## REQUIREMENT
What's wanted is a faithful retyping of every entry, pictures excluded.

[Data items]
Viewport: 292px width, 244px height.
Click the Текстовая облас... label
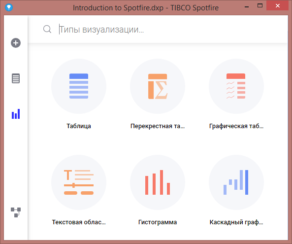(x=79, y=222)
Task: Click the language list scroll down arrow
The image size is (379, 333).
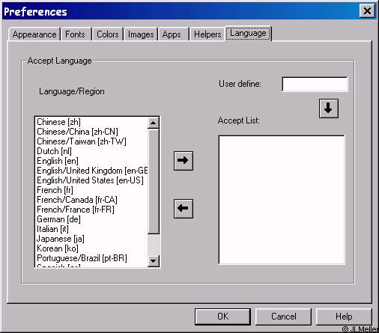Action: click(x=154, y=261)
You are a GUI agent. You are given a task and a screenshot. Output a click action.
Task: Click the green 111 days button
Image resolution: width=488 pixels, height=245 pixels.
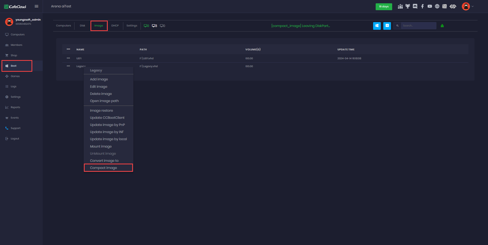click(384, 7)
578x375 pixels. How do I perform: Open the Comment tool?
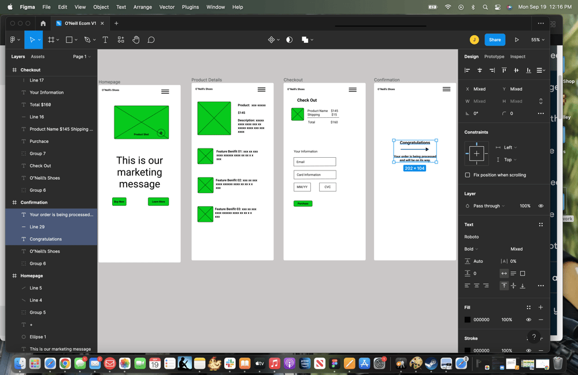coord(151,39)
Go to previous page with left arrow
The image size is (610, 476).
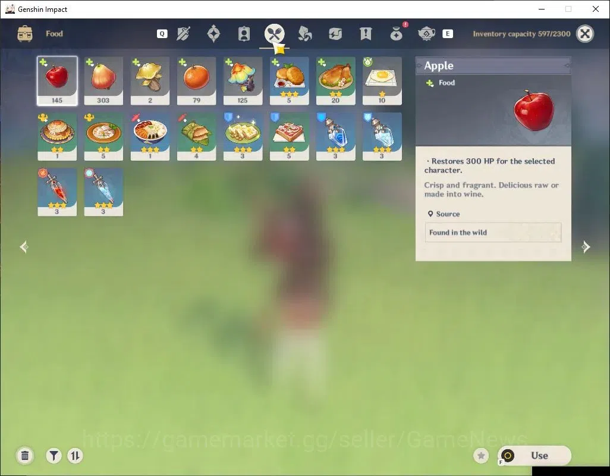click(24, 247)
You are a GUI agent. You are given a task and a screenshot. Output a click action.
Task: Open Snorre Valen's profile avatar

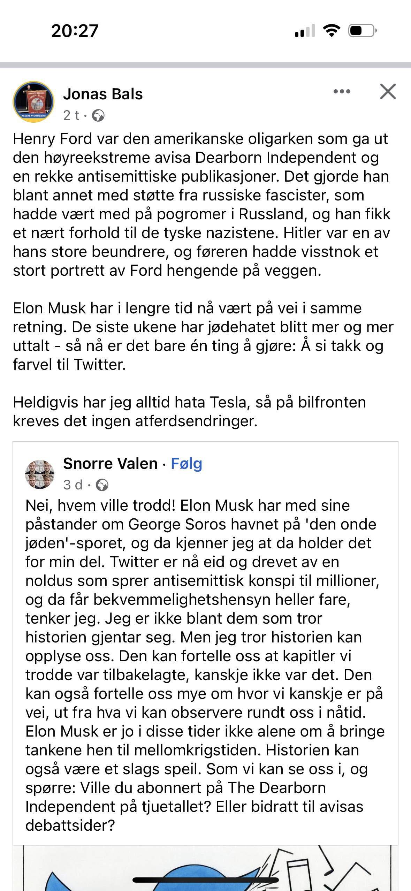40,474
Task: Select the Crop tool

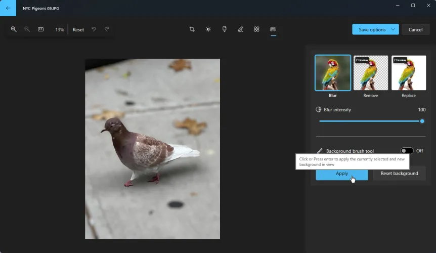Action: tap(192, 29)
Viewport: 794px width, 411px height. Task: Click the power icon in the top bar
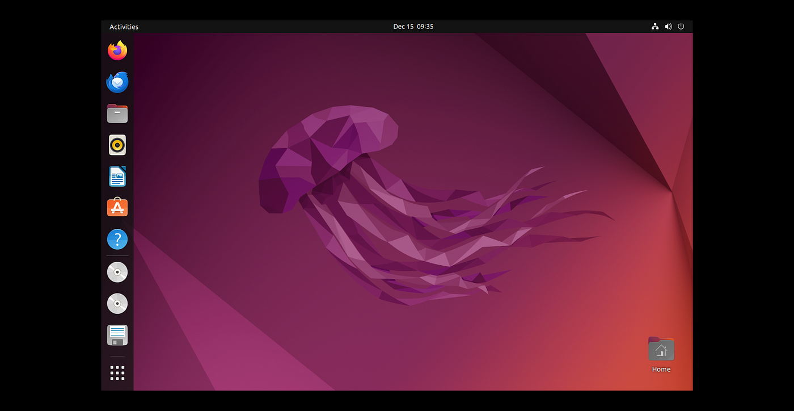point(681,26)
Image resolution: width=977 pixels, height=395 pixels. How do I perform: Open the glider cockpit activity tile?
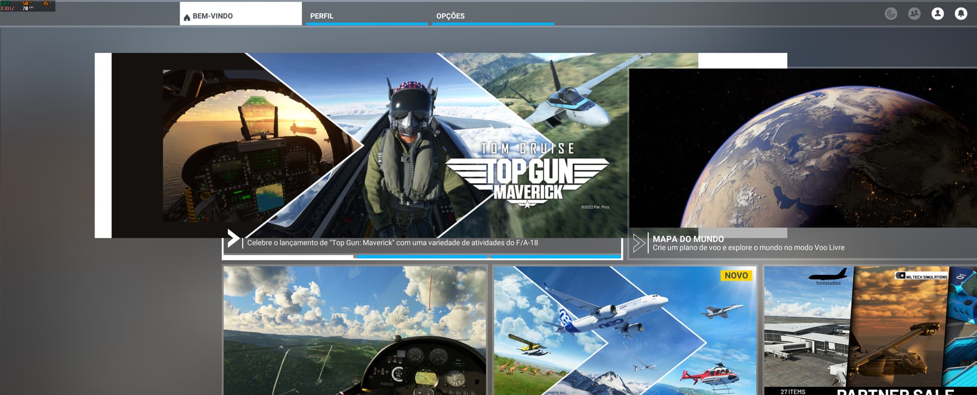355,330
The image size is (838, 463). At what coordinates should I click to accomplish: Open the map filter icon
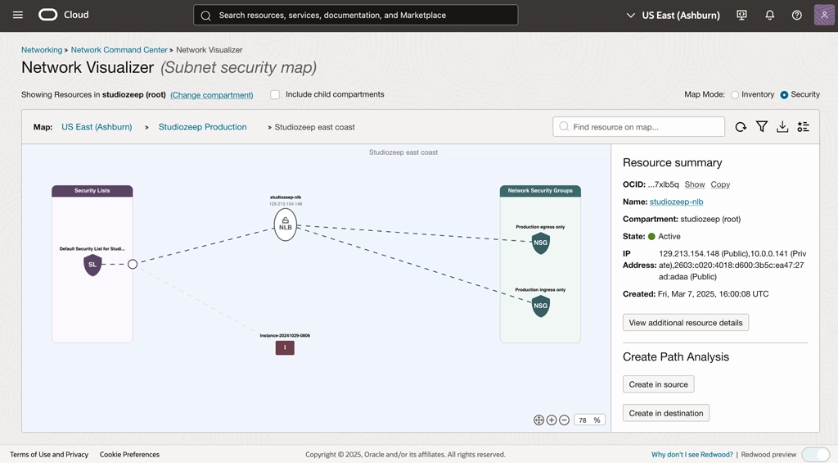762,127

## REPLY TO THE EXERCISE
Viewport: 292px width, 244px height.
Click the Текстовая облас... label
(x=79, y=222)
Task: Click the language list scroll down arrow
The image size is (379, 333).
Action: click(x=154, y=261)
You are a GUI agent. You are given a task and a screenshot. Output a click action.
Task: Click the green 111 days button
Image resolution: width=488 pixels, height=245 pixels.
click(384, 7)
578x375 pixels. How do I perform: Open the Comment tool?
coord(151,39)
Go to previous page with left arrow
The image size is (610, 476).
click(24, 247)
You are a GUI agent. You are given a task and a screenshot. Output a click action.
Task: Open Snorre Valen's profile avatar

40,474
Task: Select the Crop tool

Action: tap(192, 29)
Viewport: 794px width, 411px height. Task: Click the power icon in the top bar
point(681,26)
Image resolution: width=977 pixels, height=395 pixels. How do I perform: Open the glider cockpit activity tile?
355,330
The image size is (838, 463). At what coordinates should I click to accomplish: Open the map filter icon
762,127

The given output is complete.